By: Kara Johnson
If someone asked you “where” your cloud storage is, would you know the answer? The “cloud” is the common term used when data is stored remotely but yet accessible (to your multiple devices) through the internet. Given that the data is now ‘remote’ we often receive questions from clients as to whether keeping books and records in this way meets their obligation under the Income Tax Act.
With respect to the Income Tax Act, accessibility is a key feature your data needs. Canada’s income tax system is self-monitoring and self-reporting. Whether you are an individual or organization if the Minister wants to check your documents and records, you have to be able to readily produce them, and “in an electronically readable format” (ss. 230(4.1) of the Income Tax Act), for inspection and auditing. (For a primer on Books and Records for Charities, here are links to my colleague Alexandra Tzannidakis’ three-part series of articles: “An Introduction,” “How to Actually Keep Records,” and “What to Do about Missing Records.”)

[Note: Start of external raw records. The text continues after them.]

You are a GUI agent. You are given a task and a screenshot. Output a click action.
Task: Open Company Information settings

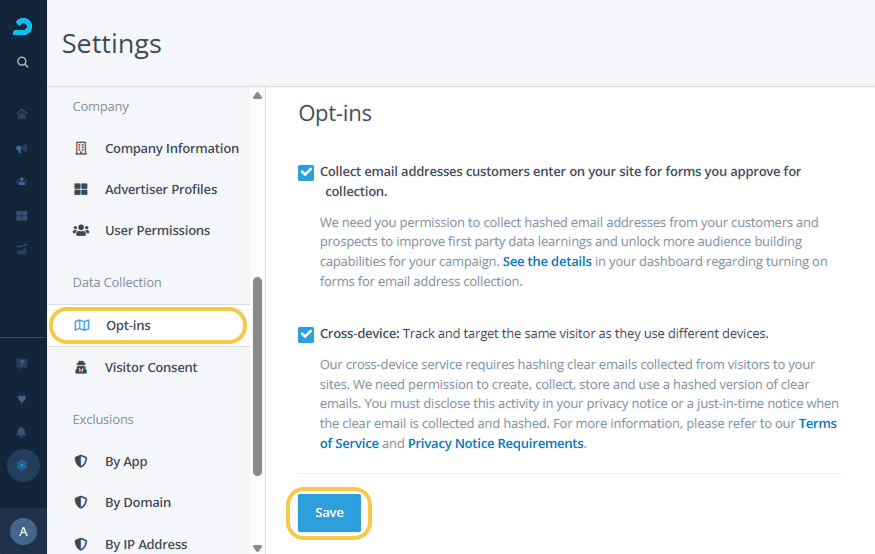click(x=171, y=149)
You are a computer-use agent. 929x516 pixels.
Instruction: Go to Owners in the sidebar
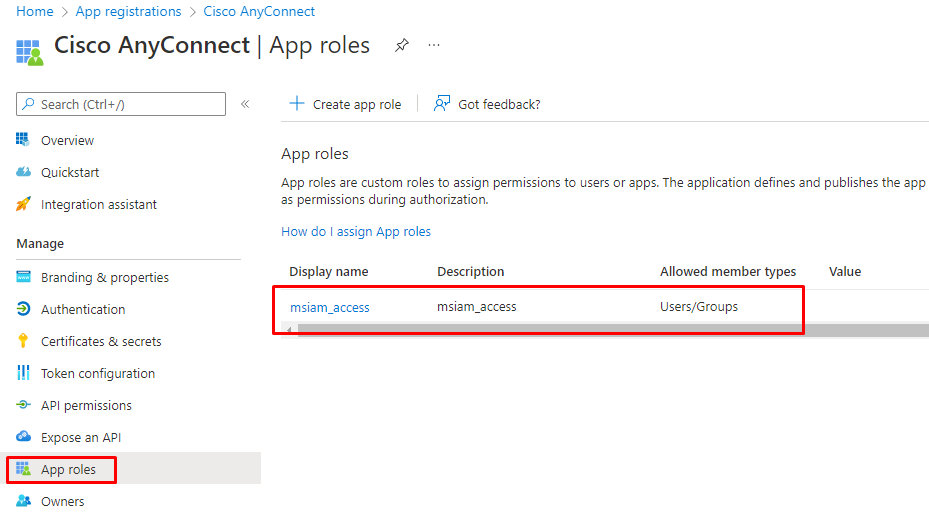click(62, 502)
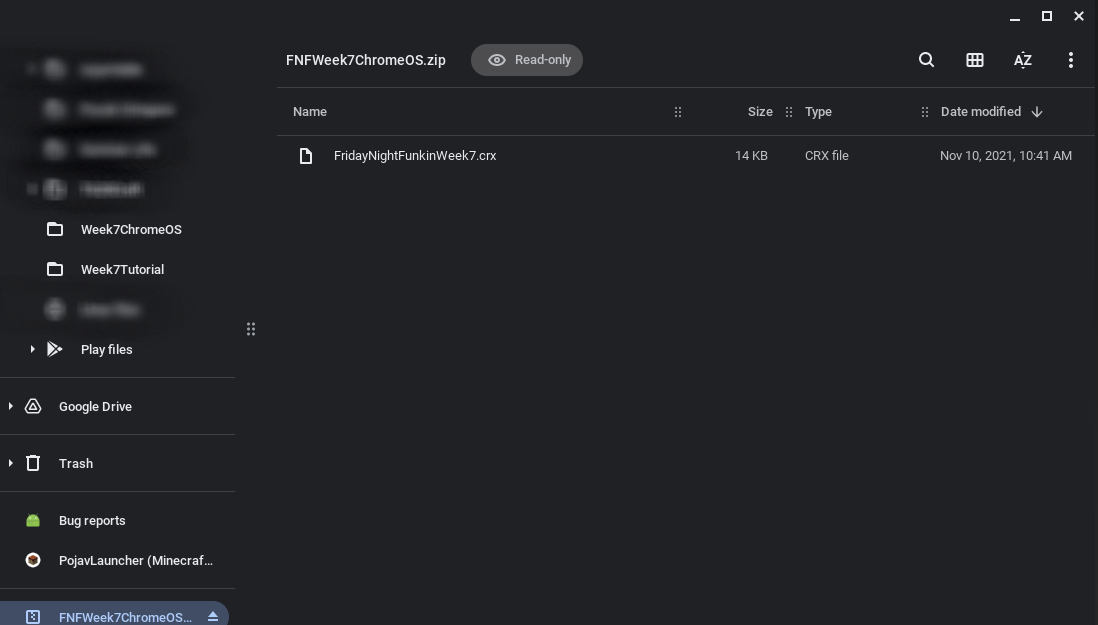
Task: Grab the sidebar divider handle
Action: [x=251, y=329]
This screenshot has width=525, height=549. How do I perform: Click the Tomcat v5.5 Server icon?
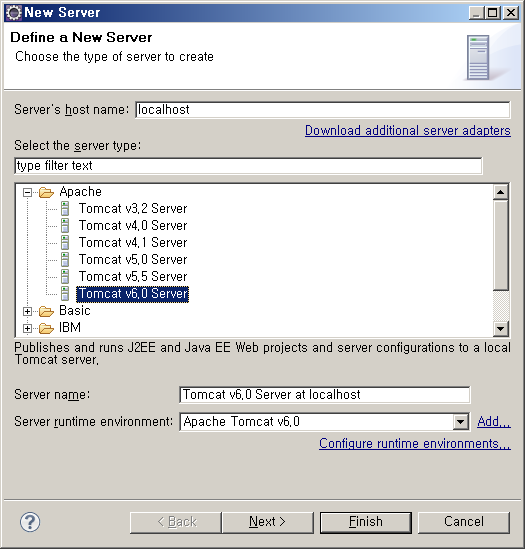[x=65, y=277]
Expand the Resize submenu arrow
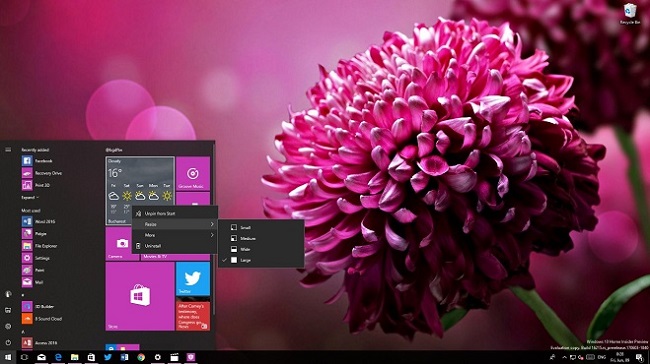650x364 pixels. point(212,224)
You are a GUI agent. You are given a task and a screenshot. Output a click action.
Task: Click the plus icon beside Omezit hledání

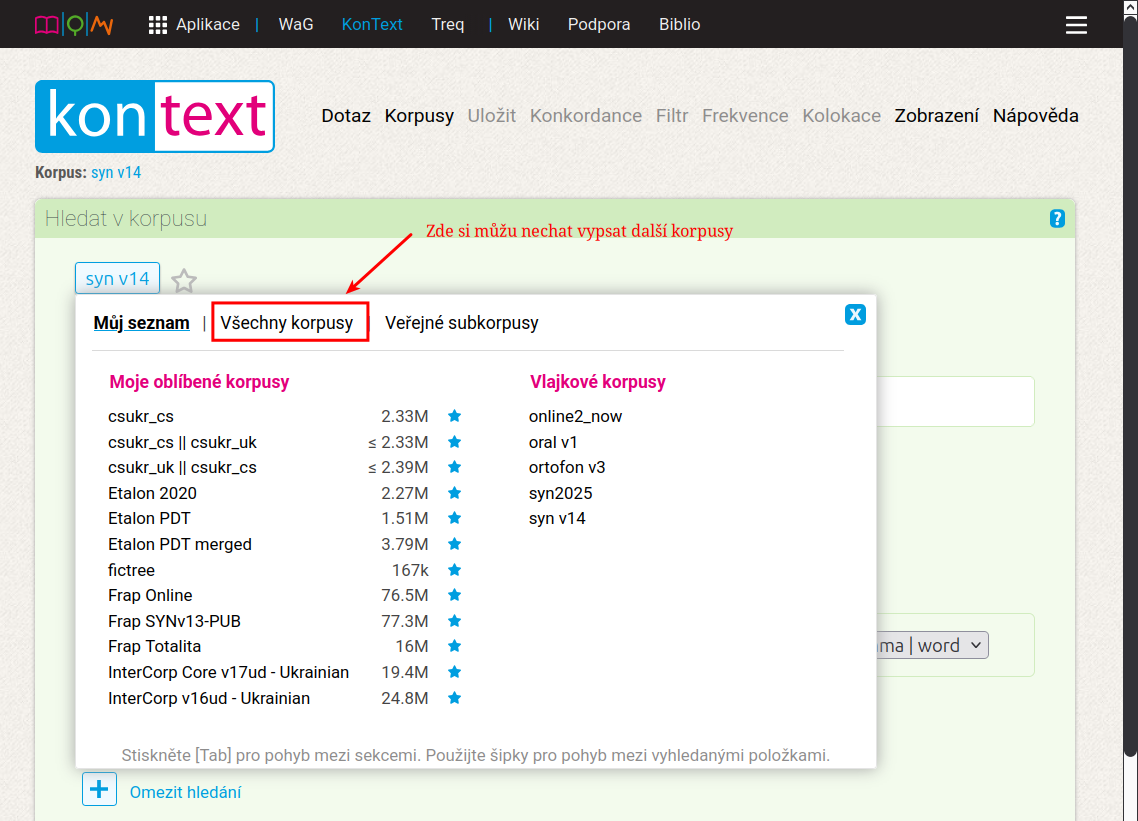point(99,790)
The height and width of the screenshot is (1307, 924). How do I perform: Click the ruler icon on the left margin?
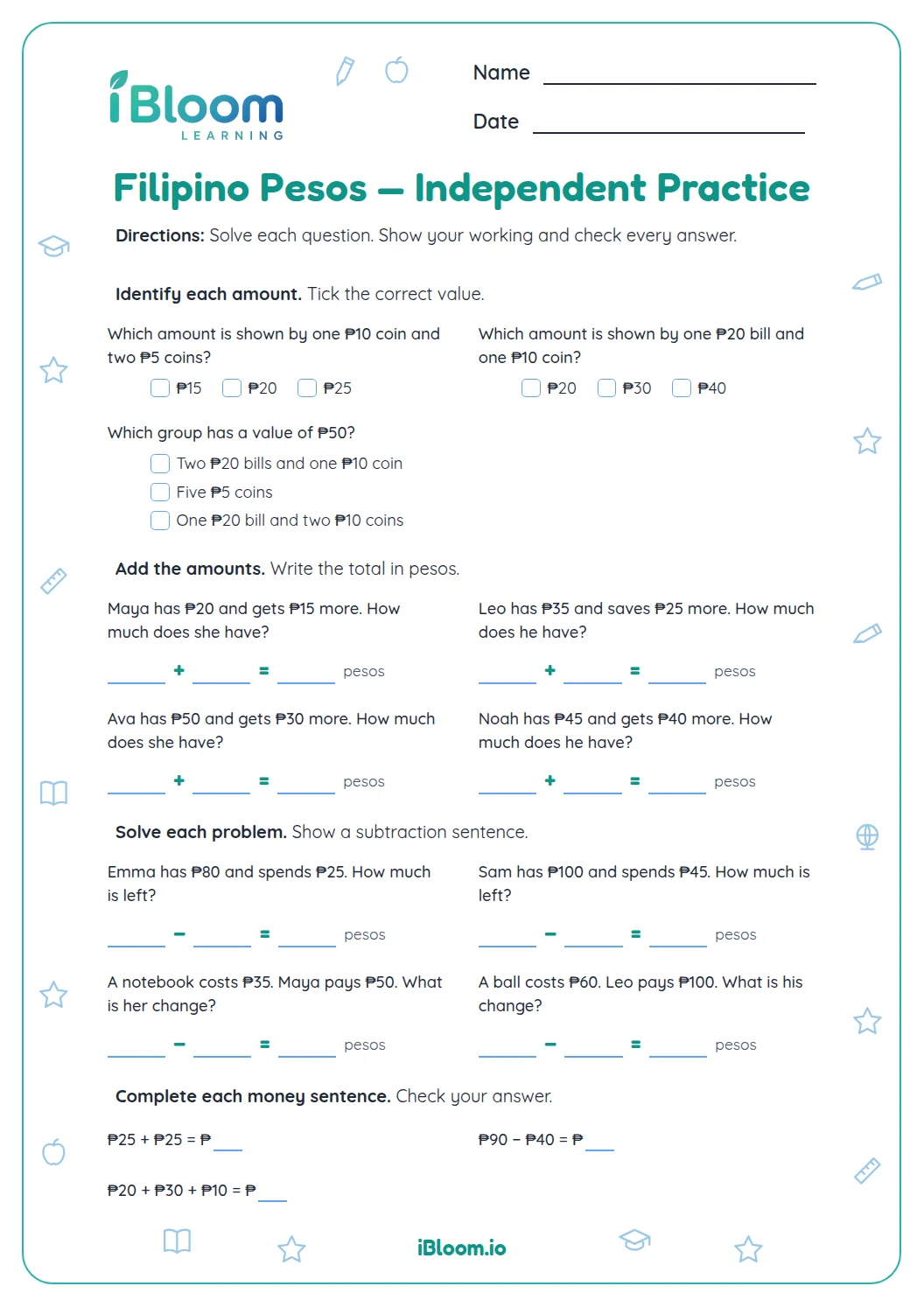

Registered Charities are Qualified Donees, the Income Tax Act specifies further the where, what, and how books and records must be kept:
230 (2) Every qualified donee referred to in paragraphs (a) to (c) of the definition qualified donee in subsection 149.1(1) shall keep records and books of account — in the case of a qualified donee referred to in any of subparagraphs (a)(i) and (iii) and paragraphs (b) and (c) of that definition, at an address in Canada recorded with the Minister or designated by the Minister — containing
(a) information in such form as will enable the Minister to determine whether there are any grounds for the revocation of its registration under this Act;
(b) a duplicate of each receipt containing prescribed information for a donation received by it; and
(c) other information in such form as will enable the Minister to verify the donations to it for which a deduction or tax credit is available under this Act.
And so, when charities, or the lawyers or accountants who serve them, subscribe to any of the cloud services—many of which come with their software suites—precisely so as to be responsible in the safe, modern, and accessible storage of its data and information, and that cloud has its servers outside of Canada, is it in compliance with the Income Tax Act with respect to keeping of records and books of account?
The Canada Revenue Agency has issued two Income Tax Information Circulars with relevance to electronic record keeping: Electronic Record Keeping (IC05-1R1) (only available in electronic format), and Books and Records Retention/Destruction (IC78-10R5).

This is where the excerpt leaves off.